## WHAT IS BEING ASKED
Look below and pull out each line with the word "resolution".

============

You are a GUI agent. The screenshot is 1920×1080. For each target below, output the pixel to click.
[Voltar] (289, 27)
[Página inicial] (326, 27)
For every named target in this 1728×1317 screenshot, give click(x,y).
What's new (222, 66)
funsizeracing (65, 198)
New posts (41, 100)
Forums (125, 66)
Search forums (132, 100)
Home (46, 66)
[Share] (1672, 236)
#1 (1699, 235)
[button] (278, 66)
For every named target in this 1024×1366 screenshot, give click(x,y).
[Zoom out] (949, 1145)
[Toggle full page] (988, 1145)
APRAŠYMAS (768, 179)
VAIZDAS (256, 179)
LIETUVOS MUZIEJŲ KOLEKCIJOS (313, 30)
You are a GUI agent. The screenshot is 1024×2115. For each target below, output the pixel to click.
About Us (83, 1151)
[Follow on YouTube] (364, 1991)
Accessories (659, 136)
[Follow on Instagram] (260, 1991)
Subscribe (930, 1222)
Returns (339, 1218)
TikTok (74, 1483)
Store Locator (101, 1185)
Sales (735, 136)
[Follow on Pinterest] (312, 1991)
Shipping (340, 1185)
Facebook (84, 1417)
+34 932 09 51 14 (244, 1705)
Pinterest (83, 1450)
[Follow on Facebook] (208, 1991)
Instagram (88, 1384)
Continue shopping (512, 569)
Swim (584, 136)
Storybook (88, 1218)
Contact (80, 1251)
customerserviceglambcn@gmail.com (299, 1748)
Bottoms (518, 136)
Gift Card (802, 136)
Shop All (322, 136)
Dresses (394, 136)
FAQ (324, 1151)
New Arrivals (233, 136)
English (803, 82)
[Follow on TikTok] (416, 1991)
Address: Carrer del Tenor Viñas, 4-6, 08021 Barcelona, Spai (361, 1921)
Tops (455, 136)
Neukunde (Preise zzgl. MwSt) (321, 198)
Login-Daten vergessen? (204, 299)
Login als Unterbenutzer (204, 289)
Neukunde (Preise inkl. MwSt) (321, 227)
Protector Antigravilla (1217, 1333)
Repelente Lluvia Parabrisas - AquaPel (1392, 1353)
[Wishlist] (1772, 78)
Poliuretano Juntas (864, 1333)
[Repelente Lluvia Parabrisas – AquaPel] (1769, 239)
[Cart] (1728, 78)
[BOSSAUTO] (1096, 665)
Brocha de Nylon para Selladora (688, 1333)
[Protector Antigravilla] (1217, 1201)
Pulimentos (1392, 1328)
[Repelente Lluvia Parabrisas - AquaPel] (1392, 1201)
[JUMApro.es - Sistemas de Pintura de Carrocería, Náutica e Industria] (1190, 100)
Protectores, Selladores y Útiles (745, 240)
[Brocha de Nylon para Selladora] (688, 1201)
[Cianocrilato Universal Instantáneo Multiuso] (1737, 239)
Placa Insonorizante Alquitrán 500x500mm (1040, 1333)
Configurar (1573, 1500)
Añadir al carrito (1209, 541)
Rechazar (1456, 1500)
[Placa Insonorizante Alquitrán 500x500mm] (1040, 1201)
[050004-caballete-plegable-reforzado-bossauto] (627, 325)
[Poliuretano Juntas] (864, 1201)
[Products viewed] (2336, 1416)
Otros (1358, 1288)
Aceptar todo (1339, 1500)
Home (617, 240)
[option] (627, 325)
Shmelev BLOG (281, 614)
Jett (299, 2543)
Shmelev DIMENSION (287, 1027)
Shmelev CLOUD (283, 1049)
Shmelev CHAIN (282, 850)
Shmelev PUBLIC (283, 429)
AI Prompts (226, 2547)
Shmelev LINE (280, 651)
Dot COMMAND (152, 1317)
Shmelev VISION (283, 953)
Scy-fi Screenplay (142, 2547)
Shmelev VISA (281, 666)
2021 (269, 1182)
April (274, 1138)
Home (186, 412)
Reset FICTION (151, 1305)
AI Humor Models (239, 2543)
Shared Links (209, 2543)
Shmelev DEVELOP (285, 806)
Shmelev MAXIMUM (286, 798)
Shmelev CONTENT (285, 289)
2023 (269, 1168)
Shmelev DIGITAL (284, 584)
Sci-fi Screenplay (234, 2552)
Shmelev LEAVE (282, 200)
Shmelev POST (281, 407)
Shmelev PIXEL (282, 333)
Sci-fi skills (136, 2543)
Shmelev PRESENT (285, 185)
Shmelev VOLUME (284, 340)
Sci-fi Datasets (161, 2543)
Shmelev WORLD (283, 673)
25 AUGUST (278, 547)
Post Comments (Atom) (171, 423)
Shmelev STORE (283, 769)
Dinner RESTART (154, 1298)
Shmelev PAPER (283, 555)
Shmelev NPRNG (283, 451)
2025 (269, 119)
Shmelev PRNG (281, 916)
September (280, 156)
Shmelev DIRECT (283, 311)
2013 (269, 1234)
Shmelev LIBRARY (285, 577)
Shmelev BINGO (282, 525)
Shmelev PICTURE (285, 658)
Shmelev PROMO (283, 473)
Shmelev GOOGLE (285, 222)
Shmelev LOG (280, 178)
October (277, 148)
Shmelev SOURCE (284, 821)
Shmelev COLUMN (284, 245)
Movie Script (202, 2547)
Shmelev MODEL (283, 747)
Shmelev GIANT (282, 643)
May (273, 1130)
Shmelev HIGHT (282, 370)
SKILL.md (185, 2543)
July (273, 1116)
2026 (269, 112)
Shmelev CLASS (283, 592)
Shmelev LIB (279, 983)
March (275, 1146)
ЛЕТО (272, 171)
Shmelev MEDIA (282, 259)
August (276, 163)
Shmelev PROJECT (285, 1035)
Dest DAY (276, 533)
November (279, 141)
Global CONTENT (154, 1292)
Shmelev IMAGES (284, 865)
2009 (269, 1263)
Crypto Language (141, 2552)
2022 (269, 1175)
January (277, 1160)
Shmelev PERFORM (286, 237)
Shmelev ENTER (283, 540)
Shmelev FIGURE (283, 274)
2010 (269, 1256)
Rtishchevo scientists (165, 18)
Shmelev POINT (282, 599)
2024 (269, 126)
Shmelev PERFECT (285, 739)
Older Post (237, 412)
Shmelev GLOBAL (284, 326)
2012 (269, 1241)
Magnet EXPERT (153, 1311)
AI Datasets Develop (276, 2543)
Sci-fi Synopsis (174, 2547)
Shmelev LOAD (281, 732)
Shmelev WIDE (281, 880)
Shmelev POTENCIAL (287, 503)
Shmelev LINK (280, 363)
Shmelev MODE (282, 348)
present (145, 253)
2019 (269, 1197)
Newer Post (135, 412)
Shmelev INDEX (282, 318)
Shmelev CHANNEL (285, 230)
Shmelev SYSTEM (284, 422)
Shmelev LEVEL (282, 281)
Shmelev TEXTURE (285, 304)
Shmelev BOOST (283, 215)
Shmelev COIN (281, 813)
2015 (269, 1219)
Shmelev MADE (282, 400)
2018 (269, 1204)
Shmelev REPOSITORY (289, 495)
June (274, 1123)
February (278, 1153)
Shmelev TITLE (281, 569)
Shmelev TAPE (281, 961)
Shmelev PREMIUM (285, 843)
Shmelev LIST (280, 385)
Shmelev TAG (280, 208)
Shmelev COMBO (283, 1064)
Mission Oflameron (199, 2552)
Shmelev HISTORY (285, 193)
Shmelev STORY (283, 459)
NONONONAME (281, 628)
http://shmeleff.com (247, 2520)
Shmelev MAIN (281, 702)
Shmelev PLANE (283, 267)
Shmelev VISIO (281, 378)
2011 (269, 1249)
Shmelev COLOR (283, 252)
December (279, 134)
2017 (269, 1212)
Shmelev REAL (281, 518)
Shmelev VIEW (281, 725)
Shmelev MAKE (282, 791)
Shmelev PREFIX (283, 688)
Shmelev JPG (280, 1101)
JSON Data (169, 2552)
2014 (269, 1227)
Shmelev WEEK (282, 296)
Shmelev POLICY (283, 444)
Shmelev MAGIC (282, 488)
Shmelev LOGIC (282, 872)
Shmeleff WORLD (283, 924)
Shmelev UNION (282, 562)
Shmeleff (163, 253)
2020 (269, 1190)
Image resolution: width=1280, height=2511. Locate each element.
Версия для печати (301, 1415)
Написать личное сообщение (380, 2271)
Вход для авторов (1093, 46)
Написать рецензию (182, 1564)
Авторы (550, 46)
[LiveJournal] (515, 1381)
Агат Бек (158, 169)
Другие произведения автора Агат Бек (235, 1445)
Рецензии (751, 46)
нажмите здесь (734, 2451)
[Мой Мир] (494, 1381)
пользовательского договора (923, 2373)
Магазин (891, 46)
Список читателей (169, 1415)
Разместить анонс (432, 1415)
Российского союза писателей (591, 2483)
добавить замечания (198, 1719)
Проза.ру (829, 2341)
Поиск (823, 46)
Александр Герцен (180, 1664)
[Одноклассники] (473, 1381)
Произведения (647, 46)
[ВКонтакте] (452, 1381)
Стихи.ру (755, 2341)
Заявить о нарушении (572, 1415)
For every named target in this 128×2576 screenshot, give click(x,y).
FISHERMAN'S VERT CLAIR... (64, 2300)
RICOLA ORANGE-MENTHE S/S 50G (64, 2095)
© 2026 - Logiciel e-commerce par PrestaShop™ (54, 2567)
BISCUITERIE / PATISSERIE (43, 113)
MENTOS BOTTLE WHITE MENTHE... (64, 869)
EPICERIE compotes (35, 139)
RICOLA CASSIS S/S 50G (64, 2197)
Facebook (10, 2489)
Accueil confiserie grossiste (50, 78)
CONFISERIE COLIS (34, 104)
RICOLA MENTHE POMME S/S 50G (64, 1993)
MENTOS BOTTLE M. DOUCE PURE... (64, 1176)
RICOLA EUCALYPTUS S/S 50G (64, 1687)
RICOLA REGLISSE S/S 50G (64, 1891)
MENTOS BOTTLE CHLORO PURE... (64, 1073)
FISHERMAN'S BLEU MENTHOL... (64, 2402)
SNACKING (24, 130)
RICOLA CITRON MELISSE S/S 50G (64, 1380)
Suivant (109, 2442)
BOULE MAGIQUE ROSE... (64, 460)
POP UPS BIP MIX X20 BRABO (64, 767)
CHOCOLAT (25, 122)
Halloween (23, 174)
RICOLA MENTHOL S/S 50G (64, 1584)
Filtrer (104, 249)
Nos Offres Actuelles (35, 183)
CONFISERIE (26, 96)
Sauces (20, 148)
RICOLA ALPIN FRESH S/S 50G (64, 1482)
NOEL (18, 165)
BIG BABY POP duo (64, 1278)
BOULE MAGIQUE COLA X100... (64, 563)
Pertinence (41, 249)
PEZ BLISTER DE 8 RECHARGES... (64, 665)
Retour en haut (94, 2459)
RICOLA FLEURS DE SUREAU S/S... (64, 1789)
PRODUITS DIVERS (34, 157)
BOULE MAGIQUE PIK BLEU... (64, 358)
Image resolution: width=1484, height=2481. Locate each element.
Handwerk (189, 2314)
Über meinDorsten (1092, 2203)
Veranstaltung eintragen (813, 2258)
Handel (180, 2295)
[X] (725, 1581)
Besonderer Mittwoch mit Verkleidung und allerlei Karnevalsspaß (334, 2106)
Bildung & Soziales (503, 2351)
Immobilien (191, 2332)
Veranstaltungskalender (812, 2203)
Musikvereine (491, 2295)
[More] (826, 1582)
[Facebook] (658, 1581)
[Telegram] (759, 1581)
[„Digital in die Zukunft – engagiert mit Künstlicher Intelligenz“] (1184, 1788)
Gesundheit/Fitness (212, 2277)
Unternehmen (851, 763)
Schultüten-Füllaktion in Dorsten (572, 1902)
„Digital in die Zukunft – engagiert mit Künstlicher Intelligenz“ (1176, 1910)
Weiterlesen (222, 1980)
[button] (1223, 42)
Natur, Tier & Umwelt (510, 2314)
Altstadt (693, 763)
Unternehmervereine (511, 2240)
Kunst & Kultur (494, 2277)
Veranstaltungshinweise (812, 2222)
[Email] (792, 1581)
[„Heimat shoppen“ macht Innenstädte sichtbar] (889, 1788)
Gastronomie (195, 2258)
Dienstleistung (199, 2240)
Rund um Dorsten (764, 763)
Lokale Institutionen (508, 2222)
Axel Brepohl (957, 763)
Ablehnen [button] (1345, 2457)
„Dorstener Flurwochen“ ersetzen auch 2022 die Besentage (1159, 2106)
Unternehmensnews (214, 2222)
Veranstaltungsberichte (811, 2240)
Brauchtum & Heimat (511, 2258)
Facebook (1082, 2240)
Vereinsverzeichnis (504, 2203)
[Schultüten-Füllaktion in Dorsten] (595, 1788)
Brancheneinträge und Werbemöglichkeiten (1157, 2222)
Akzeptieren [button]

============

## YOUR SOLUTION
Image resolution: width=1280, height=2511. Locate each element.
Image resolution: width=1484, height=2481. Locate each element.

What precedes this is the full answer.